At the end of “American Politics” Huntington enumerates five tasks for the citizenry. His list consists of four platitudes: “Support the maintenance of American power necessary to protect and promote liberal ideals and institutions in the world arena, but recognize the danger such power could pose to liberal ideas and institutions at home.” I may be unkind, but I suspect that here we are closest to Huntington’s heart: more power to the national security state. True, there is that warning about the danger of increased state power to freedom at home.
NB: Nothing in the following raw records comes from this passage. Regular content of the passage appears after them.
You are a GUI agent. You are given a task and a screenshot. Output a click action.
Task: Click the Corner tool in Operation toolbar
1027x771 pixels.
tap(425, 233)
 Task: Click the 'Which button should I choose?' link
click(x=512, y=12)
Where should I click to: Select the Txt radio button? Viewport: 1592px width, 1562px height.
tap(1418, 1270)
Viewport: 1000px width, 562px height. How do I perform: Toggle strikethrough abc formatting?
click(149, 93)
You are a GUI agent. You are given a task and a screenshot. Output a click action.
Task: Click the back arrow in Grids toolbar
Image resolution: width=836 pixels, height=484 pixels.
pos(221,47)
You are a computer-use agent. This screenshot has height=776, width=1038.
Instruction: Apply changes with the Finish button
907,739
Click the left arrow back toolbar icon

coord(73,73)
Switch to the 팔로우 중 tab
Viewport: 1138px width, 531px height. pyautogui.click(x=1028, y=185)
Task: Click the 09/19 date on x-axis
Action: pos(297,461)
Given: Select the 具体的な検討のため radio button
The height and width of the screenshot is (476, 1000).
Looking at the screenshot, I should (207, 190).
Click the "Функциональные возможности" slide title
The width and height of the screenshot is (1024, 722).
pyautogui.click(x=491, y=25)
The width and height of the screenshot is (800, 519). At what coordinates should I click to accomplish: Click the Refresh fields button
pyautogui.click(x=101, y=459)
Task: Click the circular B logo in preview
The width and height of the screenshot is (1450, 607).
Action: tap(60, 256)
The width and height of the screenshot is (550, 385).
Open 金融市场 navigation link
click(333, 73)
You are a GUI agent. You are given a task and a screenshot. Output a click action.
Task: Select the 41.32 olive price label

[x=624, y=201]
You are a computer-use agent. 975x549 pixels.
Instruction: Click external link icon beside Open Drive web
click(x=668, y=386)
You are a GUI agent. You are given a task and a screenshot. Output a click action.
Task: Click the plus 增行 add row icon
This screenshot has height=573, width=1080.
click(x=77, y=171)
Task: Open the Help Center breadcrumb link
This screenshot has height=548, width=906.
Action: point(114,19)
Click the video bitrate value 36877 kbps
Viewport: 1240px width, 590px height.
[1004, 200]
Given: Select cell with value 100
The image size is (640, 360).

But how seriously are we to take it when Huntington has implicitly sketched out a case for strong governmental authority over a creedally passionate rabble who cannot understand that “hierarchy, coercion, discipline, secrecy and deception are all, in some measure, inescapable attributes of the process of government”? And as for the foreign rabble, Huntington’s suggestion that American power will protect and promote freedom throughout the world, and has done so, is simply the most outrageous and cynical deception imaginable. (Readers willing to be exasperated to the point of stroke will find Huntington elaborating this theme in the September 1981 “Commentary.”)
“American Politics” nicely illustrates the theological function of the policy-oriented intelligentsia. It contains the canonical interpretation of the ‘60s, and a jesuitically subtle justification of politics as usual. The ruling class seems to have bounced back handily from the S&S years. In the Trilateral Report, Huntington predicted this state of affairs, and welcomed it. “The democratic surge and its resulting distemper in government will moderate … These developments ought to take place in order to avoid the deleterious consequences of the surge and to restore the balance between vitality and governability in the democratic system.”
A great deal of ‘‘governability” will certainly be required of us in the‘80s. Will the coming depression produce another creedal passion period and a terminal crisis of democracy? It all depends on how seriously we masses insist on taking those troublesome traditional American values—liberty, equality, et al. It is a difficult lesson we must learn; we are fortunate to have Samuel Huntington remind us that while our defeat, isolation, passivity, and despair may be bitter medicine, they are necessary for the health of “democracy.